Task statement: Find the line containing "The height and width of the screenshot is (445, 791)." in the entries below. Restate it and each line after it, word for word, up to and including the line containing "Image resolution: width=1289".

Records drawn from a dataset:
◇ ◇ ◇ ◇

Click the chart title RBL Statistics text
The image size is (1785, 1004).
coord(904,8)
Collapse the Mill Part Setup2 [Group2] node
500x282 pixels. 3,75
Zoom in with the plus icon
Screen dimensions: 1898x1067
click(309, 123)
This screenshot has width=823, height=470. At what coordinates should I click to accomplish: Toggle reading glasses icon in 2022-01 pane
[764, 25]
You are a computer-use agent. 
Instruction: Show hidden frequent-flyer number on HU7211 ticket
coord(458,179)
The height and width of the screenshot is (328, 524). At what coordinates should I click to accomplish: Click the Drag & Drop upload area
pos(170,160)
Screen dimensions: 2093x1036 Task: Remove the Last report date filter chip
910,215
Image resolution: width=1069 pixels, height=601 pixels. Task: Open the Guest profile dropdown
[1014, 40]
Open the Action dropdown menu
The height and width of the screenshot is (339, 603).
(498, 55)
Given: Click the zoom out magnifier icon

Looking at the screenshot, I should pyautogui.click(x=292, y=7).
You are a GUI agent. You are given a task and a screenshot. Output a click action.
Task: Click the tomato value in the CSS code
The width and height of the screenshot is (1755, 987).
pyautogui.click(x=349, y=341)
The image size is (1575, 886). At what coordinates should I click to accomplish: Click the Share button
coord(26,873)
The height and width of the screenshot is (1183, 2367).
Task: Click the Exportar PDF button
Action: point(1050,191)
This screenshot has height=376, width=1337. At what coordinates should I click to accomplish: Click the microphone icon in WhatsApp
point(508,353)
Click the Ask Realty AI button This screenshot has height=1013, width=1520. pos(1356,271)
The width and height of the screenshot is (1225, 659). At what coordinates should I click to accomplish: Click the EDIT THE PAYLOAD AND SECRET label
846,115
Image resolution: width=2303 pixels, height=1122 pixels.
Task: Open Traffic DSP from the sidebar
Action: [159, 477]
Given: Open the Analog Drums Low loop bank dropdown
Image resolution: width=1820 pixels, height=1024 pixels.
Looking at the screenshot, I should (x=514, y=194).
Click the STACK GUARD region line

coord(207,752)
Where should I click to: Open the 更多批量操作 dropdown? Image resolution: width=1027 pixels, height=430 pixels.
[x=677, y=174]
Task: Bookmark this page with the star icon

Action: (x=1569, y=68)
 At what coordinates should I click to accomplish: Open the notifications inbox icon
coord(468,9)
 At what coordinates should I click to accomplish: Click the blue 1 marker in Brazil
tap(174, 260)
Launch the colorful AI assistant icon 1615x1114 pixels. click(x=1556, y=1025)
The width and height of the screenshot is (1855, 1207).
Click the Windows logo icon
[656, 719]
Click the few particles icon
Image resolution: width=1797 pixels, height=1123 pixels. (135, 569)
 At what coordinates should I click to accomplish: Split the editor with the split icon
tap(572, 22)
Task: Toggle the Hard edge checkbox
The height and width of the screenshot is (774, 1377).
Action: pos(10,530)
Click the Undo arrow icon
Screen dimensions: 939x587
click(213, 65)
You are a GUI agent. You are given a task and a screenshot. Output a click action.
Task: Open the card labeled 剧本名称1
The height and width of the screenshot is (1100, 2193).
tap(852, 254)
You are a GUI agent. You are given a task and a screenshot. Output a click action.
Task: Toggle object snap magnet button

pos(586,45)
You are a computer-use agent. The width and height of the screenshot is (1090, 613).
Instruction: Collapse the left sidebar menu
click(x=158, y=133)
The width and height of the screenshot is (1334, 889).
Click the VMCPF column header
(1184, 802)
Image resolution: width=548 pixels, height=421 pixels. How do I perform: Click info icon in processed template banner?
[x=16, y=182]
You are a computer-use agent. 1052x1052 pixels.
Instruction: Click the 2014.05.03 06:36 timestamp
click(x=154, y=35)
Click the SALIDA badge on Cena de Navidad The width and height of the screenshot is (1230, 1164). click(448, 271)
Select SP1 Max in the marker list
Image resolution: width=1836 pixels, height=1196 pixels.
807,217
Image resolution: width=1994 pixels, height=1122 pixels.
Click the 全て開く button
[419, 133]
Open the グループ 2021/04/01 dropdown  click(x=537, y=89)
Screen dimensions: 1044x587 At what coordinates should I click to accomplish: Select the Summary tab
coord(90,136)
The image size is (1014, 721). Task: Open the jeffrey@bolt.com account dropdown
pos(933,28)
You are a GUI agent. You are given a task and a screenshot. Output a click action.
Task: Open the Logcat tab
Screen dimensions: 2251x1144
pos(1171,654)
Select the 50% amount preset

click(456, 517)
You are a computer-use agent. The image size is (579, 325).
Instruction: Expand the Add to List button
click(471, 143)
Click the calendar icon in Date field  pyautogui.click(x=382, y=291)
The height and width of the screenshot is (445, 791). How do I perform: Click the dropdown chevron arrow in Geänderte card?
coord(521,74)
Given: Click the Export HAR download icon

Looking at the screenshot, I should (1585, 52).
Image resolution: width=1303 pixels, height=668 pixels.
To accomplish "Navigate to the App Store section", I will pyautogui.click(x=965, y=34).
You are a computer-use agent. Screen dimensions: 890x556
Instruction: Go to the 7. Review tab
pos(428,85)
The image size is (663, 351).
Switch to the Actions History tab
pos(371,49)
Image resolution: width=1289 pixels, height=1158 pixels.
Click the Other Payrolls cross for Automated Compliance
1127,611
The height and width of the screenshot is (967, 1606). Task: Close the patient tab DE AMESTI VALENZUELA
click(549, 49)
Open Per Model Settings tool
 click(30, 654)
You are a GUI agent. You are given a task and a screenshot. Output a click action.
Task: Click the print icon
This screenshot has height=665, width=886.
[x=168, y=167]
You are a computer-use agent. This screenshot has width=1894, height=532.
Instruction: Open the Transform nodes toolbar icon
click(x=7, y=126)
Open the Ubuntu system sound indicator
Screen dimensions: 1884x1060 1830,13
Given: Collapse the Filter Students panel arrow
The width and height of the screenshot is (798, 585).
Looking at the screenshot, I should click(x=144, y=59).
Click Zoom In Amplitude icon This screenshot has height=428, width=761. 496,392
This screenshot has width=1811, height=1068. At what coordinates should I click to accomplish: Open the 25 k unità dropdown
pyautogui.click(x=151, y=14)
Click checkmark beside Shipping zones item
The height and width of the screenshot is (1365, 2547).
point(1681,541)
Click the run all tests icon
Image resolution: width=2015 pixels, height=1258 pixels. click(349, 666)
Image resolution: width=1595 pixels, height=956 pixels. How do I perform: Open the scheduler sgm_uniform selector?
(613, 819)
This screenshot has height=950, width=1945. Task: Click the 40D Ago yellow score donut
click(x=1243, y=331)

◇ ◇ ◇ ◇

Reply:
The height and width of the screenshot is (445, 791). How do I perform: Click the dropdown chevron arrow in Geänderte card?
coord(521,74)
Given: Click the Export HAR download icon

Looking at the screenshot, I should (1585, 52).
Image resolution: width=1303 pixels, height=668 pixels.
To accomplish "Navigate to the App Store section", I will pyautogui.click(x=965, y=34).
You are a computer-use agent. Screen dimensions: 890x556
Instruction: Go to the 7. Review tab
pos(428,85)
The image size is (663, 351).
Switch to the Actions History tab
pos(371,49)
Image resolution: width=1289 pixels, height=1158 pixels.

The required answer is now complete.